The local Rite Aid, where I took this shot, has a whole section filled with all kinds of figurines and other objects that are--well, you could call them whimsical and cute etc. but they are all pretty much in the "kitsch" category when you think about it.
Some delis in particular have stuff like this, including such outdated items as weird cute ash trays for sale. ( Guess more people than you realize still smoke, they just do not do it in public much any more. Wait a second, just the other day I passed about four of five people in quick succession on Second Avenue who were all puffing away on cigarettes. One was a much older woman, not badly dressed at all but with a rather haggard face, up on raised area above the sidewalk that was part of the Kips Bay Plaza Apartment complex.

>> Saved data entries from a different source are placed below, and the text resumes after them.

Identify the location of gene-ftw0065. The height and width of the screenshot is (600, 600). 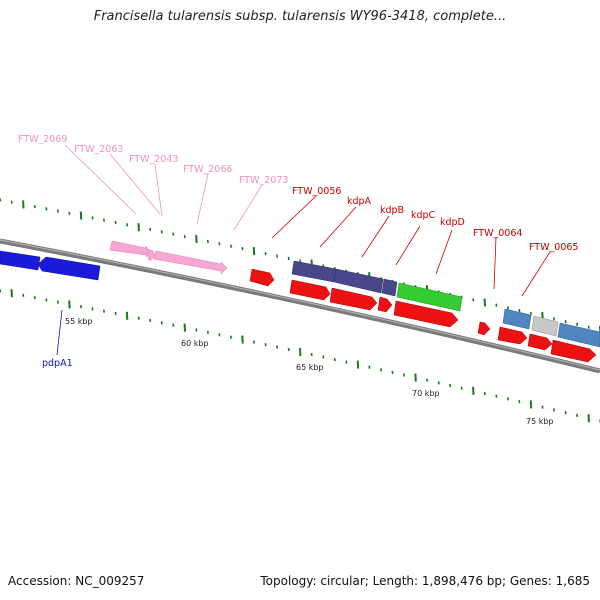
(545, 326).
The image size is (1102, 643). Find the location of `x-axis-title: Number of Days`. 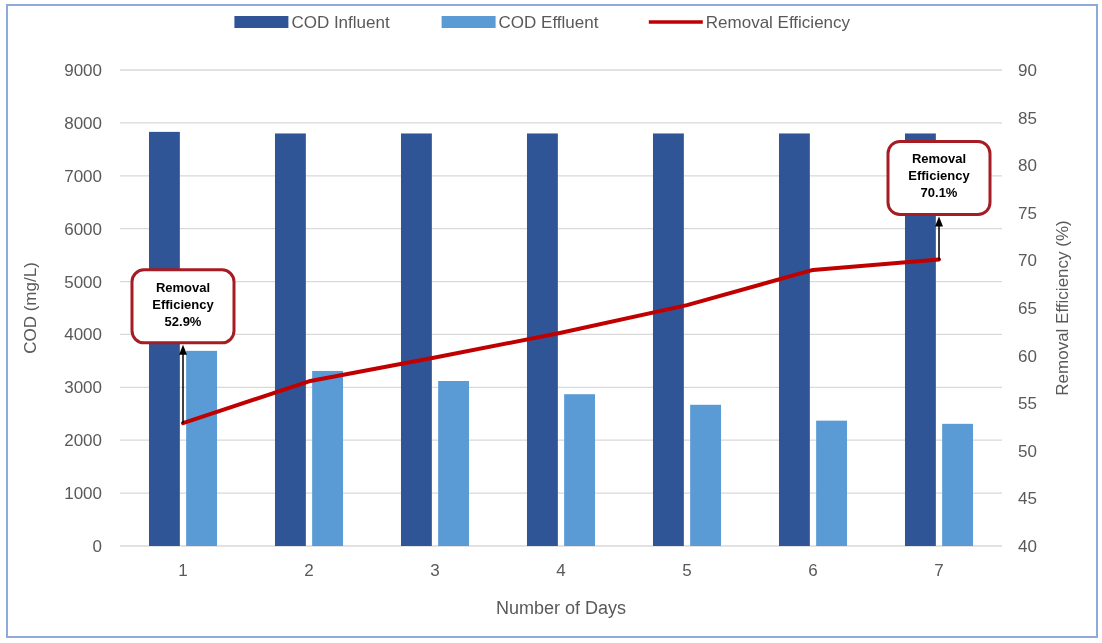

x-axis-title: Number of Days is located at coordinates (561, 608).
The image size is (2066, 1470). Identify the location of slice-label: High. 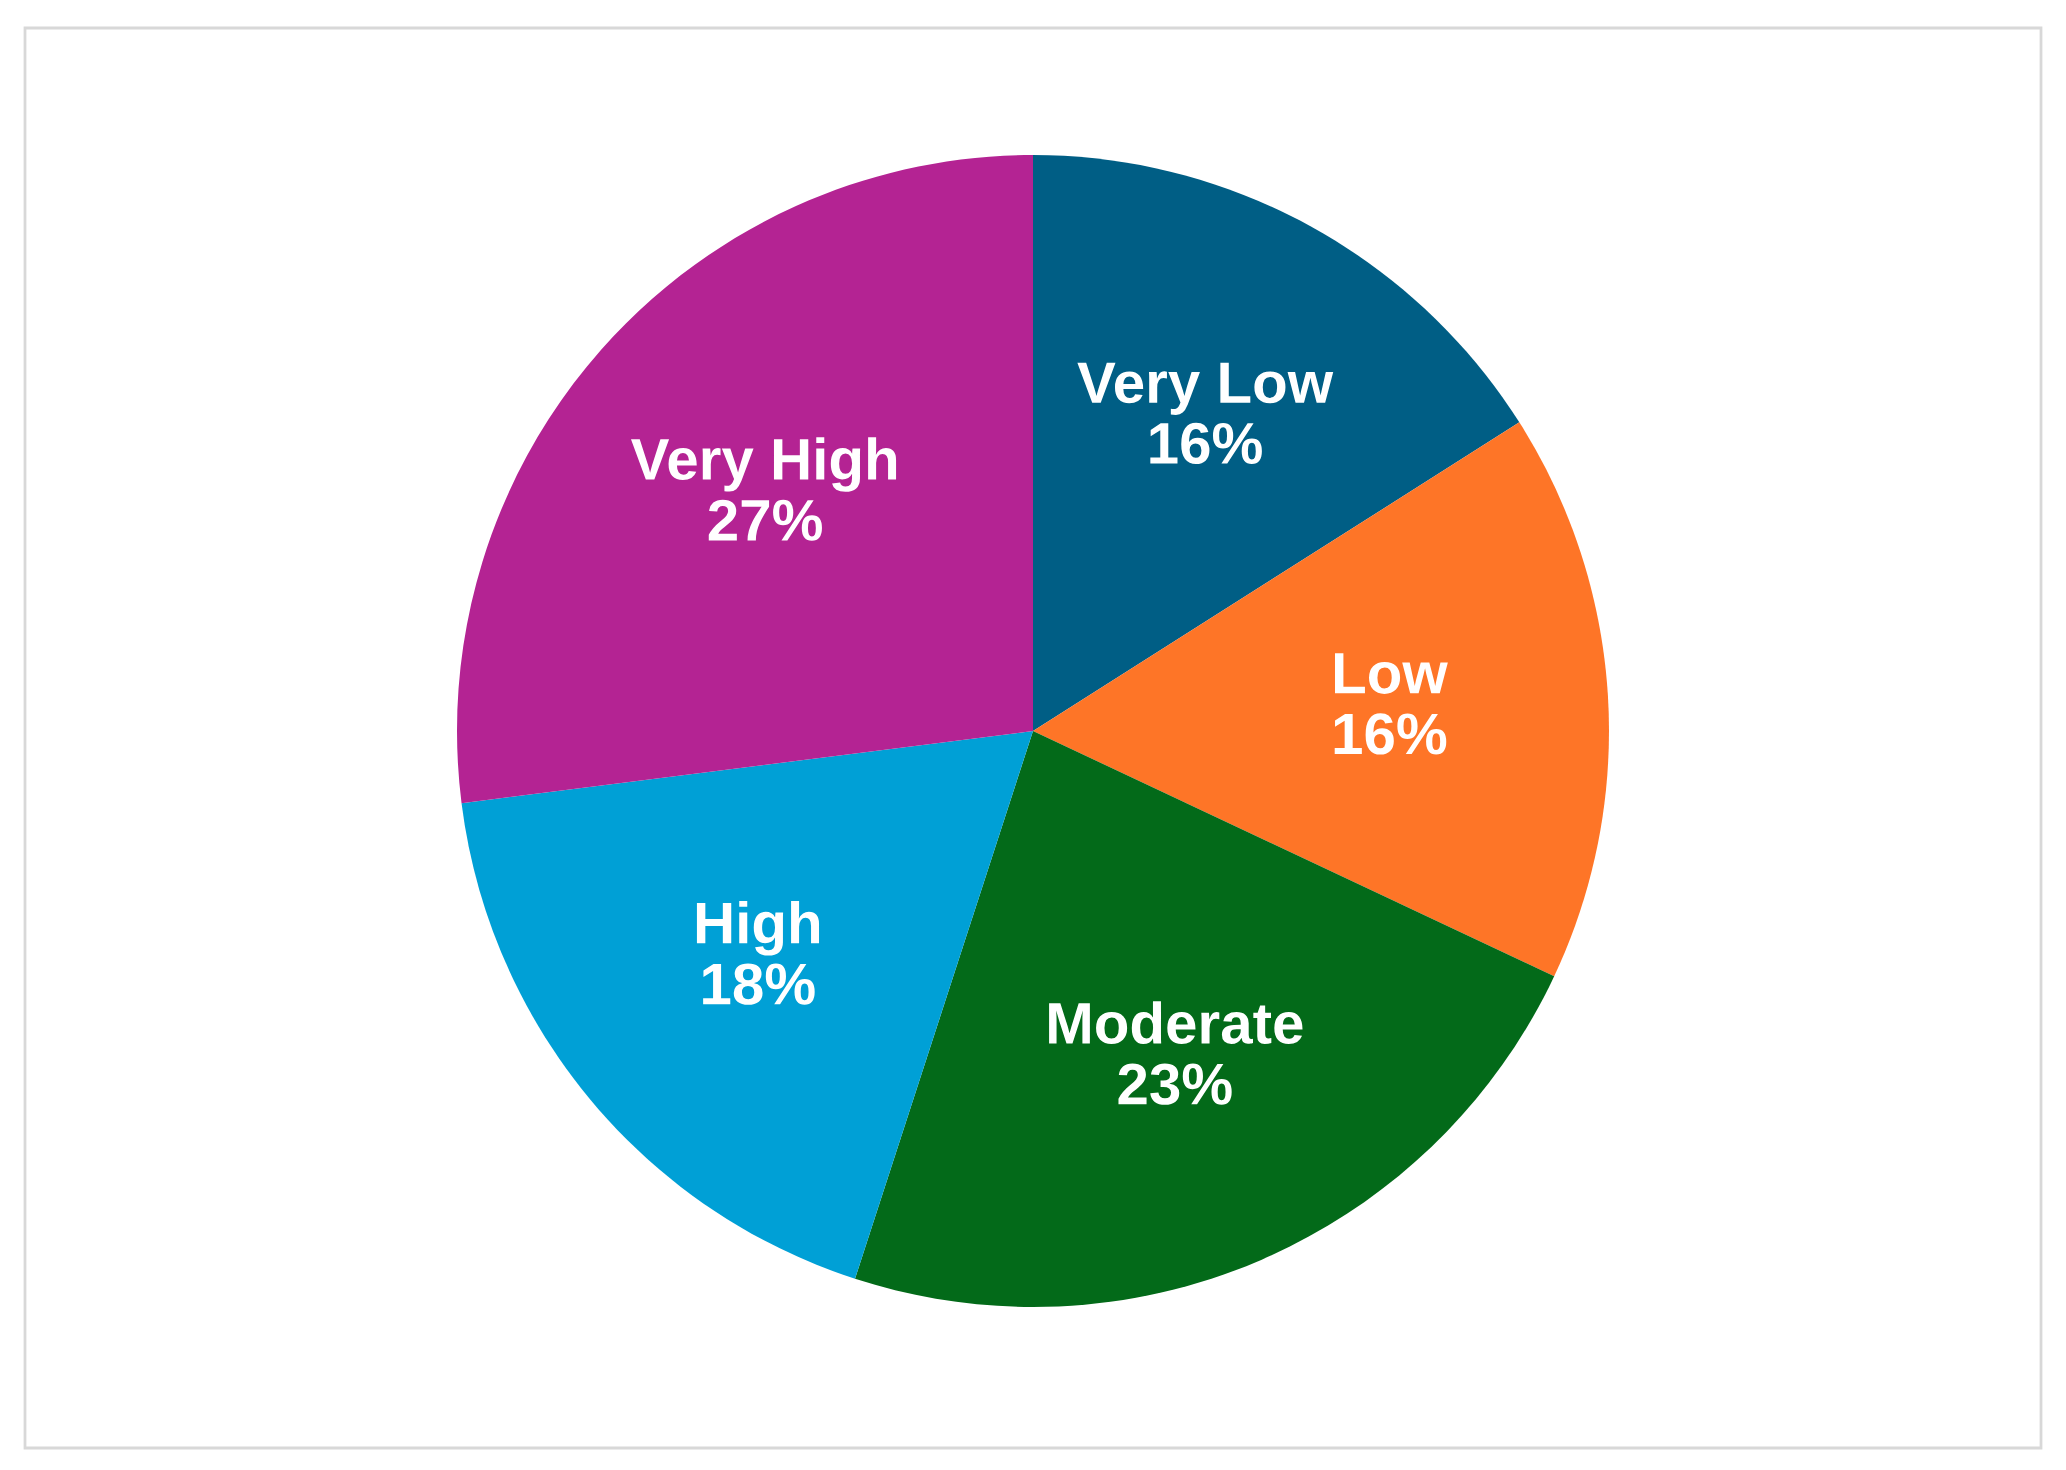
(758, 928).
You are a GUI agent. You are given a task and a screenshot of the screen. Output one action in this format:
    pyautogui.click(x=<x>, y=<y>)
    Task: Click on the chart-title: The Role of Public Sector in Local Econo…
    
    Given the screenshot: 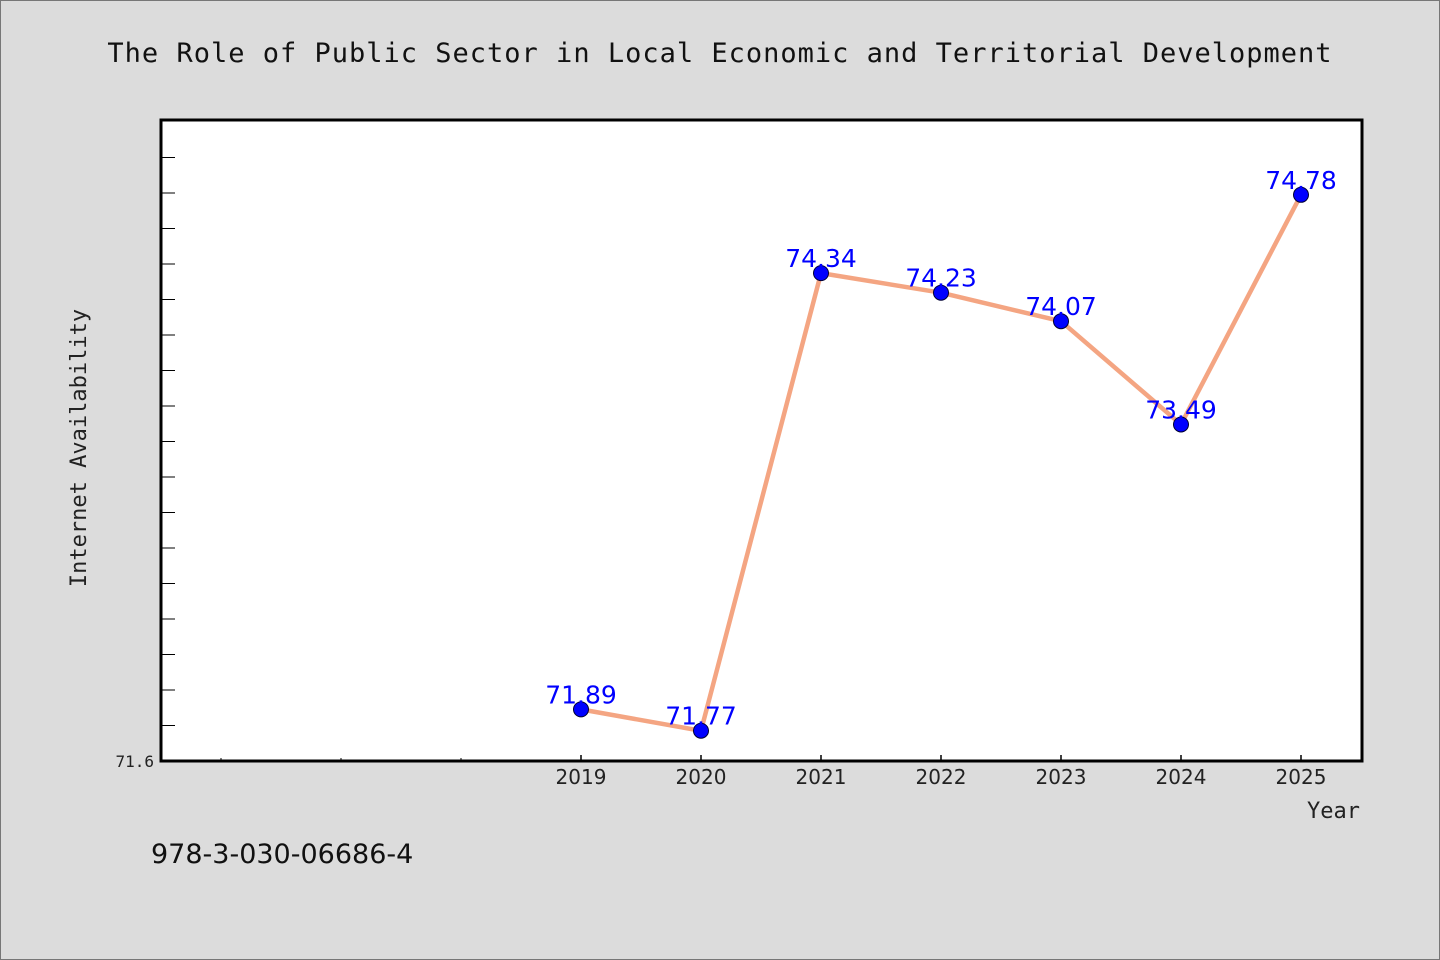 What is the action you would take?
    pyautogui.click(x=720, y=54)
    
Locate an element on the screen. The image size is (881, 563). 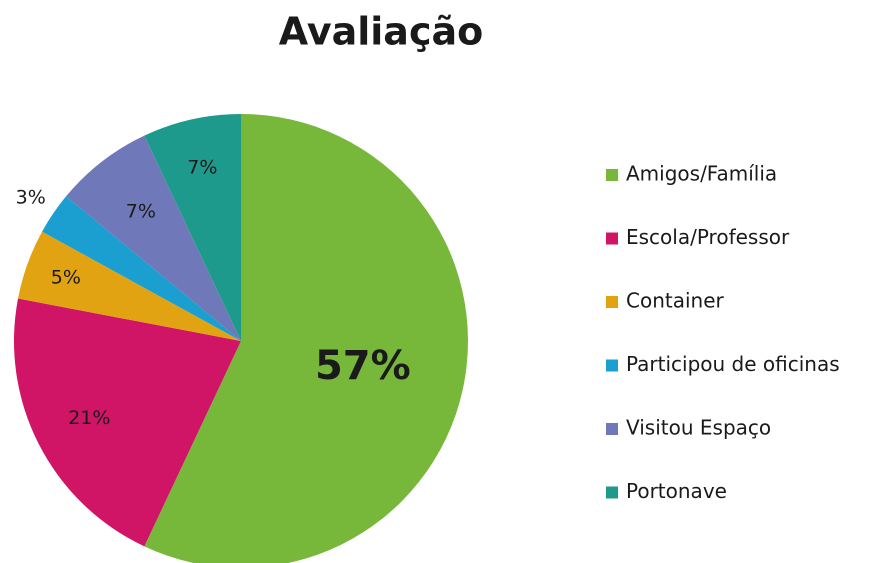
legend-label: Amigos/Família is located at coordinates (702, 174).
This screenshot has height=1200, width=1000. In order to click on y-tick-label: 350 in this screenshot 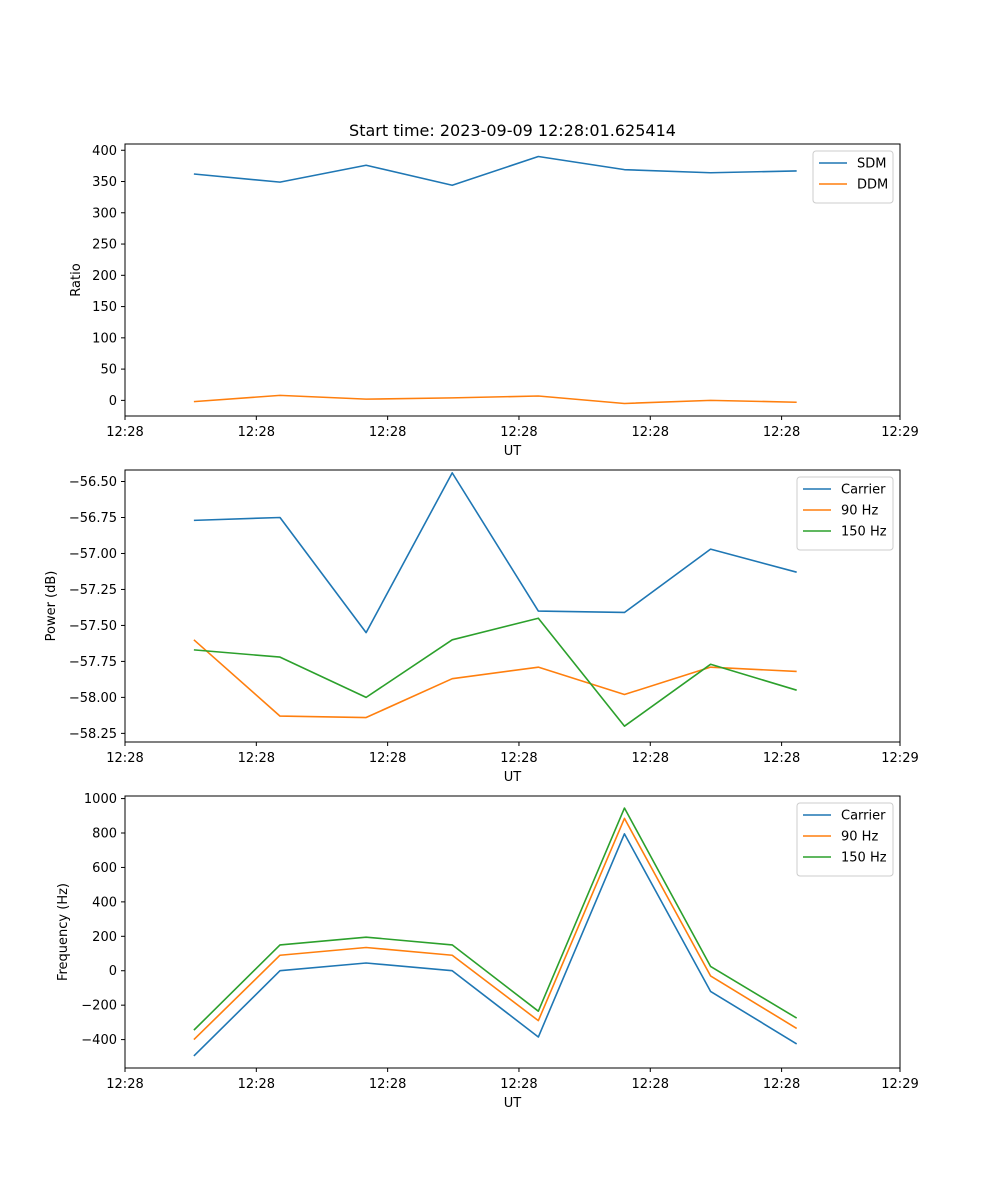, I will do `click(104, 182)`.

She was puffing away with grim determination on a windy day and was indeed like a small smoke stack...
I saw a young intern at my clinic not so long ago ( I now go to a clinic for older people) who, when I told him I had quit smoking some years back, actually asked me if I would tell anyone I knew who still smoked why they had to quit. He seemed upset as he said this, as if he was running into older people all the time who probably just told him, " I'm too old to quit now," or something.
Fact is, I don't know anyone well who smokes-- whoops, I DO know one man in my building, he looks much younger than he is still is, who is an integral part of our Tenants Association. Every once in a while he ducks into the courtyard behind the building Community room to puff away furiously for a few minutes.
I would never think of telling him, "Hey, you ought to stop smoking." I mean, he knows that. And I, like Mark Twain, quit smoking hundreds of times before I was able to finally stop for good --going to Nicotine Anonymous and using Nicotine lozenges is what made all the difference for me. My group had some great people in it, some of whom had not smoked for up to ten years or so, others who had just started smoking again after three or fours years off of the evil weed ( I know that pattern all too well).
Listening to how addicted these people felt resonated very strongly with me and the shared resolve and support I felt there helped me more than I can tell you.
Oh yeah, I paid no attention at all to all the mystical "higher power" aspect of our meetings...I am more interested in what someone like Paul Tillich has to say than in the watered down semi religious stuff they use at Nicotine Anonymous.